In Alarmbereitschaft befanden sich kurz nach dem Unglück die Experten der zuständigen Dienststellen: Zunächst hatte es nur geheißen, dass ein mit Chemikalien beladenes Schiff bei Wertheim gesunken sei. Deshalb traf auch ein Beamter von der Fachdienststelle Nürnberg der bayerischen Wasserschutzpolizei ein. Unklar war zunächst auch, ob die Zementladung der Marinus ein größeres Fischsterben auslösen würde: Es waren Befürchtungen laut geworden, dass der Zement durch die PH-Wert-Verschiebung in den alkalischen Bereich Ammoniak bilden könnte.
»Keine Gefahr für Umwelt«
Fachleute vor Ort versicherten jedoch nach kurzer Zeit, dass keine Gefahr für die Umwelt bestehe. Dennoch drängte die Zeit, da die 525 Tonnen Zement im Rumpf des gesunkenen Schiffs, dessen Führerhaus gerade noch aus dem Wasser ragte, zu verhärten drohten. Dies hätte die Bergung des Gütermotorschiffs schier unmöglich gemacht. Als glücklichen Umstand bezeichnete es deshalb Havariekommissar Werner Bauer aus Wörth am Main, dass ein Schwimmbagger des Wasser- und Schifffahrtsamtes Aschaffenburg stromaufwärts bei Eichel lag und rasch an die Unglücksstelle beordert werden konnte. Ein weiteres Motorschiff war nötig, um die Zement-Fracht aufzunehmen und ans gegenüberliegende Mainufer bei Kreuzwertheim zu transportieren.

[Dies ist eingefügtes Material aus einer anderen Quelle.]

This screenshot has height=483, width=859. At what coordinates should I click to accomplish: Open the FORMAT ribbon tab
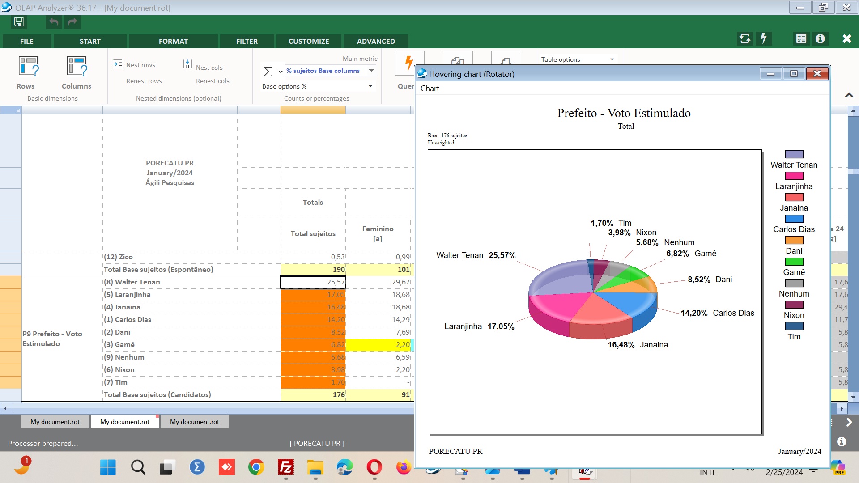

Hätte der Schwimmbagger eigens von Aschaffenburg angefordert werden müssen, wäre wertvolle Zeit verstrichen: Um das Schiff bergen zu können, hätte der im Wasser steinhart werdende Zement dann eventuell gesprengt werden müssen, beschrieben Fachleute die Situation.
Tanks blieben dicht
So konnten sich die 15 Leute der Freiwilligen Feuerwehr unter Leitung von Stadtkommandant Wilhelm Weber darauf beschränken, das Schiff gegen das Abtreiben zu sichern und eine Ölsperre zu errichten. Da die Versorgungstanks der »Marinus» heil geblieben waren , brauchte das Dieselöl nicht abgepumpt zu werden. Die Hilfsmannschaften bemühten sich, das Öl/Wasser-Gemisch aus dem Maschinenraum aufzufangen. Dazu wurde aus Tauberbischofsheim der Öl-Sanimat angefordert. Kreisbrandmeister Willy Schäffner (Tauberbischofsheim) informierte sich vor Ort über den Stand der Bergungsarbeiten.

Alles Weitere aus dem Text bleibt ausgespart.